In early generation shared memory gpu systems (please take the
following statement with a grain of salt) - I have (first hand)
measured 10-15% performance differences when the part was in shared
memory vs "discrete" mode.

However, I do think it's very important to be able to express some
level of locality or write code in a way which reduces the amount of
data dependencies the compiler can't resolve. Whether the exposed or
underlying execution model (religion) is threads/stream/tasks.. etc if
the compiler can resolve data dependencies - it gives a level of
independence for execution which the compiler can decide best.

Basically - the loop or parallel code is "independently" executable or
has some dependency which needs to be resolved.

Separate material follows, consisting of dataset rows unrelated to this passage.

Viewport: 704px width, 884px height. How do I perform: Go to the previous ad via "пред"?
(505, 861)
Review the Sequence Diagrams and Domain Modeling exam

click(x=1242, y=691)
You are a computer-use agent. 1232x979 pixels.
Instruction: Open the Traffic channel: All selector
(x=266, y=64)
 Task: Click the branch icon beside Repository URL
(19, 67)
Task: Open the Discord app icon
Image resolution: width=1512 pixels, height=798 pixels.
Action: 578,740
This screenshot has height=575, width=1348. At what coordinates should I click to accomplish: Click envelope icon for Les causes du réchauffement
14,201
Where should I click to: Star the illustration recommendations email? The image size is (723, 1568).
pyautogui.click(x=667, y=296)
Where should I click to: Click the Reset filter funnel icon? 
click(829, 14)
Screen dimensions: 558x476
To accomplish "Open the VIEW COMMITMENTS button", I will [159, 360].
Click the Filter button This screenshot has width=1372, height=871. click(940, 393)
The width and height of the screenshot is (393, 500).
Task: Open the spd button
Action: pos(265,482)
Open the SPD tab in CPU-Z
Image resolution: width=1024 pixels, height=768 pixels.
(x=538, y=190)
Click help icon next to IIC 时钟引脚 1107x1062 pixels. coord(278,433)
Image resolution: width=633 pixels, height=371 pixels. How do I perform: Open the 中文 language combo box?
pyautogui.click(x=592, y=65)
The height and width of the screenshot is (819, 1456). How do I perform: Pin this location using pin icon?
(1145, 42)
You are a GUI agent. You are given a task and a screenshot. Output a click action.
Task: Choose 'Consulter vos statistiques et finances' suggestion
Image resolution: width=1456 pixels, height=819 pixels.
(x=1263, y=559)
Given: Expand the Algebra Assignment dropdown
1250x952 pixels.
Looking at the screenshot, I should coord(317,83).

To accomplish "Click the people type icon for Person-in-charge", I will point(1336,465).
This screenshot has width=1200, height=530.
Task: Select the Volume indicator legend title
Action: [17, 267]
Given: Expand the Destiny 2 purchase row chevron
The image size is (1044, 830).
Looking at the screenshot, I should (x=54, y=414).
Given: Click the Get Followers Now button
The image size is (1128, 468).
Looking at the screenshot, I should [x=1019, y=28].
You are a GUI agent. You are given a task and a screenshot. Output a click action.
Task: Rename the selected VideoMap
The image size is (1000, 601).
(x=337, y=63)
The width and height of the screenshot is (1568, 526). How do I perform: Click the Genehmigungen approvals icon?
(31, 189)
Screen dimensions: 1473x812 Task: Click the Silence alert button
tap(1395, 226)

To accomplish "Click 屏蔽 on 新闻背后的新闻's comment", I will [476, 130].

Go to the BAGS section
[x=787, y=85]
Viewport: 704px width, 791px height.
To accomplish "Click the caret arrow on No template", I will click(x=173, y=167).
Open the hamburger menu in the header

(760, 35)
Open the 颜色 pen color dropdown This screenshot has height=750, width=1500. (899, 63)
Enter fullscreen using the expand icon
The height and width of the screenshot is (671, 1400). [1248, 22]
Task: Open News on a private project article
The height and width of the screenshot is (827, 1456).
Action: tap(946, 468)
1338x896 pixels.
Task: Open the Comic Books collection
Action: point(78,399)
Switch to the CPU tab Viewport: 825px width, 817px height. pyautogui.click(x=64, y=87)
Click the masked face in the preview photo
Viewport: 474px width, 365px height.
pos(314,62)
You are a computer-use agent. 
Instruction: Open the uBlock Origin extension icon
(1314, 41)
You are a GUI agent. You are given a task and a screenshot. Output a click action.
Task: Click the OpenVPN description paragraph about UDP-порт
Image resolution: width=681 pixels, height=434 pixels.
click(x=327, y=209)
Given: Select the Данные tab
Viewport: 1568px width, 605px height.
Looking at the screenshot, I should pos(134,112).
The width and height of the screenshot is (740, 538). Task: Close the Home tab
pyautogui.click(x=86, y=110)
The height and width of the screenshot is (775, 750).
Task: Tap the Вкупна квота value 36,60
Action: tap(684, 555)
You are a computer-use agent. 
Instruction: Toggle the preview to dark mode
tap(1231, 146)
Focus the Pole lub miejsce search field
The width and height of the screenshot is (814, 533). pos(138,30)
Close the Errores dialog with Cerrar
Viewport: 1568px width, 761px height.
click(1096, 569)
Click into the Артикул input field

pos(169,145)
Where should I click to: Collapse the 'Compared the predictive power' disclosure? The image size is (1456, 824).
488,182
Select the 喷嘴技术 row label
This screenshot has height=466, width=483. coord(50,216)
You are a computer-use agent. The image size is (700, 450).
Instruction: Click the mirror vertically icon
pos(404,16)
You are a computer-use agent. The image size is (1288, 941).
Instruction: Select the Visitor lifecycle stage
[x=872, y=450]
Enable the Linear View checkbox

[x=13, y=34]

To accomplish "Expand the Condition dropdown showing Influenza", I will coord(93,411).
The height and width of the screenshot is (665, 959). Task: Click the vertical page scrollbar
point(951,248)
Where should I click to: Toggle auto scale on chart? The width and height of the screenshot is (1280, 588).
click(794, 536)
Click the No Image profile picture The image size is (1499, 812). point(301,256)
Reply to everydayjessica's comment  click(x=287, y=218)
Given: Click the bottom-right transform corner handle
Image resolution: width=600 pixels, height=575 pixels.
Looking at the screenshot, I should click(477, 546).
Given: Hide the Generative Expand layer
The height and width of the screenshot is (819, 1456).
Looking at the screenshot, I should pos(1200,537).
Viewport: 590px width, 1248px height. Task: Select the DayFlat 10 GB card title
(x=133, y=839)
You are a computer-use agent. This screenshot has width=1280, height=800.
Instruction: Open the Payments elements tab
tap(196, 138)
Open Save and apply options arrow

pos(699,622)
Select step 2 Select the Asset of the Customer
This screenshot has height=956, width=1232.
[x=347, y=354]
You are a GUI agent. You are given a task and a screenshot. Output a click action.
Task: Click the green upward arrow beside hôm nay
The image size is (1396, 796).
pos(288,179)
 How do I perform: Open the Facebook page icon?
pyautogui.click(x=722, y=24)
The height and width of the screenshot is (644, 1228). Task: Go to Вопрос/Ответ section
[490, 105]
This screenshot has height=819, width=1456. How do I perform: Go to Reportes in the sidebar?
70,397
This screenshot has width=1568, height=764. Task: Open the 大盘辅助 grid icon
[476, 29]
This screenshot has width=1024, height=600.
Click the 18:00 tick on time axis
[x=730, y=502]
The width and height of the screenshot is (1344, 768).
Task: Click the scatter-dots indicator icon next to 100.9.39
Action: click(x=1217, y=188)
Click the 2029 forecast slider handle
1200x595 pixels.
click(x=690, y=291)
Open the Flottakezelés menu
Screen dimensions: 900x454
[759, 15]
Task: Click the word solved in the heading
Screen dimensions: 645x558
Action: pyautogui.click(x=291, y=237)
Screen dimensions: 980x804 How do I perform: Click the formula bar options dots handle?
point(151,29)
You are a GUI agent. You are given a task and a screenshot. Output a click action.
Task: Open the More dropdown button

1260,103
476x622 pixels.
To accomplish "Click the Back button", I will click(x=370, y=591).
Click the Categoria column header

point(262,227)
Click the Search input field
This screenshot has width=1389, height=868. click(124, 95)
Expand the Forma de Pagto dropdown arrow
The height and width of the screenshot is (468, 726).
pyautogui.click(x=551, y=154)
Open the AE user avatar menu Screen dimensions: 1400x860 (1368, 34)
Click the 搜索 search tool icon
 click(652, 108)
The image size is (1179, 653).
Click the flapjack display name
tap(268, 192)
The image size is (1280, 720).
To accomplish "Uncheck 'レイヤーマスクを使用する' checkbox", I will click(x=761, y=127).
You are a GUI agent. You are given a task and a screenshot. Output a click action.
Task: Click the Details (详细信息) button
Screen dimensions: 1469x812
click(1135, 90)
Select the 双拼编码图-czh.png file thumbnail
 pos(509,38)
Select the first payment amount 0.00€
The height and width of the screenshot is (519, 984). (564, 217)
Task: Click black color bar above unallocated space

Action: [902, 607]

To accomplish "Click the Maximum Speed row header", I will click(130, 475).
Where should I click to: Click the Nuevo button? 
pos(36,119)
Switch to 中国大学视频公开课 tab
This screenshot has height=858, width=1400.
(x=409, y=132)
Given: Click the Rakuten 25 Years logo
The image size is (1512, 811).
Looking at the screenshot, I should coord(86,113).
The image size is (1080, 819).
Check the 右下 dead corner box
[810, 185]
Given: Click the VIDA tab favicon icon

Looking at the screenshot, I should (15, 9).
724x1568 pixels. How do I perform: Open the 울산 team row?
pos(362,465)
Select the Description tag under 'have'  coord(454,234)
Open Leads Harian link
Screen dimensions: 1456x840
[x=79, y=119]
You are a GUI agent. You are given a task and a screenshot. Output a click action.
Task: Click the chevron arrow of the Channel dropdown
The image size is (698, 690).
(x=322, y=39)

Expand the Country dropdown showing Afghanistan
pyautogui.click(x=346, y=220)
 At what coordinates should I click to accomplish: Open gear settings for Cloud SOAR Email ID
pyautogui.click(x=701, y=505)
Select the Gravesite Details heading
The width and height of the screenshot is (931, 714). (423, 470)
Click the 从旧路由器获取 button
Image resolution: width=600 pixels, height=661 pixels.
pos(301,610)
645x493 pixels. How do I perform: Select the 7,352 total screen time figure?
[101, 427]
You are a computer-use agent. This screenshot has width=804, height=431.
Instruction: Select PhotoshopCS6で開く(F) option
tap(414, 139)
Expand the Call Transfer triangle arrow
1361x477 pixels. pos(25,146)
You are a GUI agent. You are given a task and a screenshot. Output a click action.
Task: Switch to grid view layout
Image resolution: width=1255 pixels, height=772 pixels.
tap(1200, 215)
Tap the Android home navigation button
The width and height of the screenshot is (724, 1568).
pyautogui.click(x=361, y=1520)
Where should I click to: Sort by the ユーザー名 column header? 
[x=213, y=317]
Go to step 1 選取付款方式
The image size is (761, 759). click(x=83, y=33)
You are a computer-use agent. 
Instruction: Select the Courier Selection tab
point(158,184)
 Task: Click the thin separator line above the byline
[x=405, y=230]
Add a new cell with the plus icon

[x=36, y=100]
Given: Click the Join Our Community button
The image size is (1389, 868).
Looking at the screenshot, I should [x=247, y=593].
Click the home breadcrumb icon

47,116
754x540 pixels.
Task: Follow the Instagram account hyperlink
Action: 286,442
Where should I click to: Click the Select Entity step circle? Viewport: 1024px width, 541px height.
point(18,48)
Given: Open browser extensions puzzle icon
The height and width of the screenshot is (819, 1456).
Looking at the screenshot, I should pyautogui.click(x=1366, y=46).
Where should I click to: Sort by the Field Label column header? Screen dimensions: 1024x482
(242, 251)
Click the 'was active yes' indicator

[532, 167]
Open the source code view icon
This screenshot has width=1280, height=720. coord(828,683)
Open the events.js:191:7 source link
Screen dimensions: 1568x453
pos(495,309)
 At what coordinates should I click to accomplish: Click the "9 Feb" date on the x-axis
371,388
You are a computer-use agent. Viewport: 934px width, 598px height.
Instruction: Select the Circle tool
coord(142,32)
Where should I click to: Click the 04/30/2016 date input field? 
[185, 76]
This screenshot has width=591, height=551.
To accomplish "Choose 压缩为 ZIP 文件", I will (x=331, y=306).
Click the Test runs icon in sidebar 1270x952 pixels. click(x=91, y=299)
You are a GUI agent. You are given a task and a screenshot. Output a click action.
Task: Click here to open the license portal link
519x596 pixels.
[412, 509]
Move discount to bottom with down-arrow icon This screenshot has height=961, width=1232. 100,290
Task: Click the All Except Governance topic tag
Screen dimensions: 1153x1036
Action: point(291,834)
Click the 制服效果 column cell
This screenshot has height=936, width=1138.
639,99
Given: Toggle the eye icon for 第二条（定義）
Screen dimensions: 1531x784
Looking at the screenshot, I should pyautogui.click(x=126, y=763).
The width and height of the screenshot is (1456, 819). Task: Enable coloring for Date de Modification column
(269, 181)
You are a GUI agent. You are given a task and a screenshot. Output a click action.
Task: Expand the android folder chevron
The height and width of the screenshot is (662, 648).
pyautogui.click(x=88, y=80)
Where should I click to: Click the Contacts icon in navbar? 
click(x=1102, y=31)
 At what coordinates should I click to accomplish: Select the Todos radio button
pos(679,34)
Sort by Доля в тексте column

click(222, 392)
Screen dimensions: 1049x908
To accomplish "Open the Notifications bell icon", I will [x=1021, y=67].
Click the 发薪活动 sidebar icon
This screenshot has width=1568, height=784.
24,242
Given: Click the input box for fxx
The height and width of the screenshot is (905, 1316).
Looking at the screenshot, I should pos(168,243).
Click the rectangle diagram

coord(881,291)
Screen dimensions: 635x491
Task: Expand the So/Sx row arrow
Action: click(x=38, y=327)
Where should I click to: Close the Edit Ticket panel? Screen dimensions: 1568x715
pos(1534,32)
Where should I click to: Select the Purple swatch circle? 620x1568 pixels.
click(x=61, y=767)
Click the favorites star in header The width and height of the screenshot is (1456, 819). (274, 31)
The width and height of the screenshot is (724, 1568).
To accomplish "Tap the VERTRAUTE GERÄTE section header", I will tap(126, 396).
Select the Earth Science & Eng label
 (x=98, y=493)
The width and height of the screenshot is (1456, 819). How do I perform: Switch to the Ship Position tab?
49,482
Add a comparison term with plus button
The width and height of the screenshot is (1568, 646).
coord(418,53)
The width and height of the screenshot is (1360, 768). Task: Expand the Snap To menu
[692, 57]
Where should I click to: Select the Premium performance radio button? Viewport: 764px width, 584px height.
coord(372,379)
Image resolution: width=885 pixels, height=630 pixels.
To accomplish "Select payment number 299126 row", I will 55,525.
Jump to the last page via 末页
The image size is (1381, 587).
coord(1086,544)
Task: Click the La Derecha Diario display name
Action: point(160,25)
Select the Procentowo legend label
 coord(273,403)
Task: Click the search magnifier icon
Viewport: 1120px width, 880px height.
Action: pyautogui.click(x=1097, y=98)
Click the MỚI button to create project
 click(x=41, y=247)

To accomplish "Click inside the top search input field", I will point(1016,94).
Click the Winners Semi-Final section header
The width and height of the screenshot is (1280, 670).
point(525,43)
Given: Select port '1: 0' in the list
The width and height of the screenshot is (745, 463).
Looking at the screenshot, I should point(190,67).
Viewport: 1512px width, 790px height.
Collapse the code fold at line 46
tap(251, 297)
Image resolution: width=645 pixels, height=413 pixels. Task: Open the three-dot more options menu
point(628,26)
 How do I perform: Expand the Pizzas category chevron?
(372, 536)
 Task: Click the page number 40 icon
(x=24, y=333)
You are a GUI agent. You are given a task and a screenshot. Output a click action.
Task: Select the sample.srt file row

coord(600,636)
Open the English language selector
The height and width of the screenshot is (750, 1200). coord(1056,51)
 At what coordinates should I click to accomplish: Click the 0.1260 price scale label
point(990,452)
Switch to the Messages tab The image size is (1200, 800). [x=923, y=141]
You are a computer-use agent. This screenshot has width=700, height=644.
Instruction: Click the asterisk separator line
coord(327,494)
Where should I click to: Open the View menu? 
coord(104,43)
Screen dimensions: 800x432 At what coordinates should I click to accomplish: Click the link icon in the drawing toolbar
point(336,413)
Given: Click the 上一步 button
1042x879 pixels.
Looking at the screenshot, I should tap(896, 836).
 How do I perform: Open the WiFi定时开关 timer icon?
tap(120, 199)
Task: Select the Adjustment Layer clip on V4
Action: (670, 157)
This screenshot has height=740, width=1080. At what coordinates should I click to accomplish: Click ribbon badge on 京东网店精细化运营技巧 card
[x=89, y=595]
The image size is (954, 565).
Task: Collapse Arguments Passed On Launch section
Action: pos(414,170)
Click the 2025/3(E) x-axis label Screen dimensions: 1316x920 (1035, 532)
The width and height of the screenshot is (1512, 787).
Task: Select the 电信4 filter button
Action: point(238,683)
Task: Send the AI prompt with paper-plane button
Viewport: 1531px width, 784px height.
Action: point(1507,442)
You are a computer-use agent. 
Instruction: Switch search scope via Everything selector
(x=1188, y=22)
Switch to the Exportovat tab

Microsoft did a really nice job of documenting C++AMP - Does google
have a bunch of example codes which show how StreamExecutor can be
used to implement various algorithms?
------------
Personally, I'd be very supportive for this if it gets market
adoption. There's a lot of popstar or one-hit wonders which have
existed and died in this area over the past few years. Does clang/llvm
accept anything or is there some metric for generally deciding what
should get a sub-project and what just is too early. /* In Apache land
this would be called an "incubator" project before being formally
accepted */

/* From my skewed perspective - I really hope we (general market)
don't end up with 10 different flavors of StreamExecutor lowering down
to proprietary or pseudo "open standards" and all competing. Having
buy-in from Intel/NVIDIA/AMD/ARM would really help make this a
success. Does Google have a plan to engage and bring other
stakeholders into supporting this? */

I hope all my questions are viewed as positive and meant to be constructive.